▶ _Exercise prompt_
Rewrite the entries as a numbered list, starting at the first line and ending at the line that contains "click(551, 431)", both included, and omit any blank lines.
++++++++++
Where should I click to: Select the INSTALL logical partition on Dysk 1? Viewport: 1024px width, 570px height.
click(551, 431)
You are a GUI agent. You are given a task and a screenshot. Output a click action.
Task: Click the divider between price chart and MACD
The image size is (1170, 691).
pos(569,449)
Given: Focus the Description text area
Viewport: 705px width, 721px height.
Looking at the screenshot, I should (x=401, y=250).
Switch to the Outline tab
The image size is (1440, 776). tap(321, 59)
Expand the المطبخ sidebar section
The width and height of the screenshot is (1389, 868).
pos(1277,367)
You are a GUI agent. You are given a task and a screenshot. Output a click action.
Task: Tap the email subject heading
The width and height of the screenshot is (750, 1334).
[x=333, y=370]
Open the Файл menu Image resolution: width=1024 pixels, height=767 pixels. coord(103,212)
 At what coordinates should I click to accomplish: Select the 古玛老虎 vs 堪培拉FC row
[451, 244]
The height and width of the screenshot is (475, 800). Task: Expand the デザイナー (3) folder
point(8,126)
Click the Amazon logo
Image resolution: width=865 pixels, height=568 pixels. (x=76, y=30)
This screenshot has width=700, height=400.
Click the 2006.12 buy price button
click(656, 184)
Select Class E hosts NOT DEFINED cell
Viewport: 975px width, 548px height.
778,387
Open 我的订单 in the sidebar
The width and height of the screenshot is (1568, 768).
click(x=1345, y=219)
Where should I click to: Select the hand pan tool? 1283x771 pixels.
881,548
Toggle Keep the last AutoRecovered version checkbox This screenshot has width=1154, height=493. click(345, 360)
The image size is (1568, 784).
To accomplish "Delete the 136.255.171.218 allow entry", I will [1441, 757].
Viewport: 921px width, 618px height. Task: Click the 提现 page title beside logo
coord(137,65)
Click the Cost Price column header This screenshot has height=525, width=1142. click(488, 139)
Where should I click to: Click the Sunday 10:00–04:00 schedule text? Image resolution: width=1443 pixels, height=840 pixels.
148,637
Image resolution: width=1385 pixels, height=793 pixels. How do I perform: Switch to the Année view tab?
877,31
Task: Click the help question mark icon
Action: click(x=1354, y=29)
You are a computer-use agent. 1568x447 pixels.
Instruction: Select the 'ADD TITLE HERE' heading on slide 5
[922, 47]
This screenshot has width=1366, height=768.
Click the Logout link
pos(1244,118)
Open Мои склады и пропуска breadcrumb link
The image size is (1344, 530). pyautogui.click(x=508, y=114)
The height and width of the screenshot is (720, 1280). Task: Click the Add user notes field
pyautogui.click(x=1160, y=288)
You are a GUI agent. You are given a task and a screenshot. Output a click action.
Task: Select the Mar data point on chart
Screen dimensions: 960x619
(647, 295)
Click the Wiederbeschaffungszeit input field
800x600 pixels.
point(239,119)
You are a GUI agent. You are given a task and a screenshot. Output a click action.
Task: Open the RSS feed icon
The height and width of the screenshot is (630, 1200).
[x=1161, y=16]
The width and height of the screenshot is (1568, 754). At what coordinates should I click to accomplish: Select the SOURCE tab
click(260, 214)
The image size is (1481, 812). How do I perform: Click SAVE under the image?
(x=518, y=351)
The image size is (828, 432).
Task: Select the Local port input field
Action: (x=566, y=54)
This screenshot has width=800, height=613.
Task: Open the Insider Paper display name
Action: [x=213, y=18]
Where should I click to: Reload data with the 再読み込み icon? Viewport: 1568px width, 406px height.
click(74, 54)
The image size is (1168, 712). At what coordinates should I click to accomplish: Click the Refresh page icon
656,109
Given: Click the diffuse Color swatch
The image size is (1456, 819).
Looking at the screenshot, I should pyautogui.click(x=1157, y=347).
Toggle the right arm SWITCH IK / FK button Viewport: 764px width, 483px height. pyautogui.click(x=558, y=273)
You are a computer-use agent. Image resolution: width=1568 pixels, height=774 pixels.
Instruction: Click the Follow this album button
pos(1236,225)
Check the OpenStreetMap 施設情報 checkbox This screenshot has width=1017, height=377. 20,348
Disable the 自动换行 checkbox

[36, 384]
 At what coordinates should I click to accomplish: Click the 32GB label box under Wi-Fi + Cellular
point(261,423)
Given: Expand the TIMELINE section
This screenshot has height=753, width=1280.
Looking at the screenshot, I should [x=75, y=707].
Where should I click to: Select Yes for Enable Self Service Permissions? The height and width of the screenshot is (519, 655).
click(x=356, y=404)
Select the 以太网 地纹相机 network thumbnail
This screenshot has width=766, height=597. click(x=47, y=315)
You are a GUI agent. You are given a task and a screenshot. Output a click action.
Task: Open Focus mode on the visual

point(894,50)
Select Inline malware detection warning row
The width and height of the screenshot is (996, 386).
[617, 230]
++++++++++
▶ _The answer_
1. Where should I click to: Select the INSTALL logical partition on Dysk 1? Viewport: 1024px width, 570px height.
2. click(551, 431)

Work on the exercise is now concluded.